Bats Go Quiet, Washington Nationals Fall 6-1 vs. Milwaukee Brewers
The Washington Nationals managed just two hits in Friday's 6-1 loss against the Milwaukee Brewers
The struggle at home continues for the Washington Nationals after opening the six game homestand with another loss, this time a 6-1 defeat against the Milwaukee Brewers on Friday night. Jake Irvin went five innings in the loss, moving to 1-4 on the season, after allowing six hits and three earned runs while tossing five strikeouts and giving up four walks. Meanwhile, James Wood was one of two players to post a pair of strikeouts in the loss while the Nationals finished with just two hits against 13 strikeouts as a team in the loss.
Yet the start of the Brewers' scoring materialized into the first inning partially due to Drew Millas.

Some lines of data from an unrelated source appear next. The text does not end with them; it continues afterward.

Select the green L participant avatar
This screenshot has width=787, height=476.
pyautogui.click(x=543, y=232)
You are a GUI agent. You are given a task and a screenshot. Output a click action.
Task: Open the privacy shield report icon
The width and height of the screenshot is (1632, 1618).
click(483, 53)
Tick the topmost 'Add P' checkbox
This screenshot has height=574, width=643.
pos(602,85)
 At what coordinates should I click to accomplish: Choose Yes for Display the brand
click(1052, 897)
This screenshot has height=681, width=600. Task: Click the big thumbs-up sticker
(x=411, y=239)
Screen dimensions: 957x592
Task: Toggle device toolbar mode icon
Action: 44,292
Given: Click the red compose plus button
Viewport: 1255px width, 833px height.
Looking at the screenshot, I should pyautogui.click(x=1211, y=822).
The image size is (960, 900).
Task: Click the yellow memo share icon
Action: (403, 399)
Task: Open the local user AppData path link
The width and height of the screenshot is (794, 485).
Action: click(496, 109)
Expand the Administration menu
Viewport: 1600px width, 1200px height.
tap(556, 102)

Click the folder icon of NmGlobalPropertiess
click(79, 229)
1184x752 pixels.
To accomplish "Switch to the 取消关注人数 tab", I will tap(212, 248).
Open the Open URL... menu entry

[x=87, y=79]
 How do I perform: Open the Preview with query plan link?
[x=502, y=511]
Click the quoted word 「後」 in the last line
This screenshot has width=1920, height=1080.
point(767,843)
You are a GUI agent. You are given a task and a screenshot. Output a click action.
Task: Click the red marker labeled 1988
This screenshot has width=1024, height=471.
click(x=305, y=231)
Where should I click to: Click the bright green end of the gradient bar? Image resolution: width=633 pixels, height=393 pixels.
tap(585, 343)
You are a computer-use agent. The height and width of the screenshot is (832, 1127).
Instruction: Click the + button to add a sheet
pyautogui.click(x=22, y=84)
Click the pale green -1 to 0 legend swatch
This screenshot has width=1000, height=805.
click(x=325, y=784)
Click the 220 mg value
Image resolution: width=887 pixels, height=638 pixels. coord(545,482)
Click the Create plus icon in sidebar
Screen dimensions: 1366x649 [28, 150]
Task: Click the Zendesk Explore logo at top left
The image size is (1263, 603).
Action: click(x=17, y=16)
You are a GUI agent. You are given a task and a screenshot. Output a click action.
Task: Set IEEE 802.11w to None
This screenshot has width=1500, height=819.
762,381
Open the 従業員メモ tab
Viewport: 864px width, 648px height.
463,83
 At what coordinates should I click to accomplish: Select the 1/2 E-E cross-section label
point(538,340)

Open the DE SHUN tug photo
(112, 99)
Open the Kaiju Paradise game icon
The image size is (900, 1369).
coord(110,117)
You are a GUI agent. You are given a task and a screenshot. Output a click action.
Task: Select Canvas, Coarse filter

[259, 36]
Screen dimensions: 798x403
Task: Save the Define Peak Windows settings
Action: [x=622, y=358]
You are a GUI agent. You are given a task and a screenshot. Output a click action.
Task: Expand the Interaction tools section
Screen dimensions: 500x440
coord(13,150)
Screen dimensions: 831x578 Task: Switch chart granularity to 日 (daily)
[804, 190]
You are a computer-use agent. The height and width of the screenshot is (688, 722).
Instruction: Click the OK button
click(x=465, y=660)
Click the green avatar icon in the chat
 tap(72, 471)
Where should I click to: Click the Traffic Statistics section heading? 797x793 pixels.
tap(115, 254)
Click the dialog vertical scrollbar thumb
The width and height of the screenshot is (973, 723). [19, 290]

After Irvin gave up a double into right field to open the game, a wild pitch sailed past Millas despite Millas not realizing the ball got away from him, getting the Brewers leadoff batter to cross the plate to put the Nationals in an early deficit. The Brewers added to it in the third inning after an RBI single drove in one of two batters that Irvin walked let on base, putting the second run on the board that proved to already be enough to hand Washington its 11th loss at home.
Irvin's final inning led to two more runs after Irvin led three consecutive batters reach base reach base before a two out double into right filed extended the deficit to 4-0. The Nationals, meanwhile, would draw two walks and post just one hit through the first six innings. They would capitalize on the pitching change in the bottom of the seventh after CJ Abrams walked then Daylen Lile doubled into left field to put runners on the corners, giving Brady House a chance to drive in a sacrifice ground ball to drive in Washington's first and only run of the game.
With Andre Granillo on the mound in the eighth inning, the Brewers added a two-run RBI for the game's final runs in the eventual 6-1 loss. With the Nationals moving to 15-18 overall and just 3-11 at Nationals Park in 2026, the Nationals will look to rebound in game two on Saturday with first pitch set for 4:05 PM. Foster Griffin is set to take the mound where arguably the Nationals' best pitcher will look to guide Washington to its fourth home win of the season and first win at home since April 21 against the Atlanta Braves.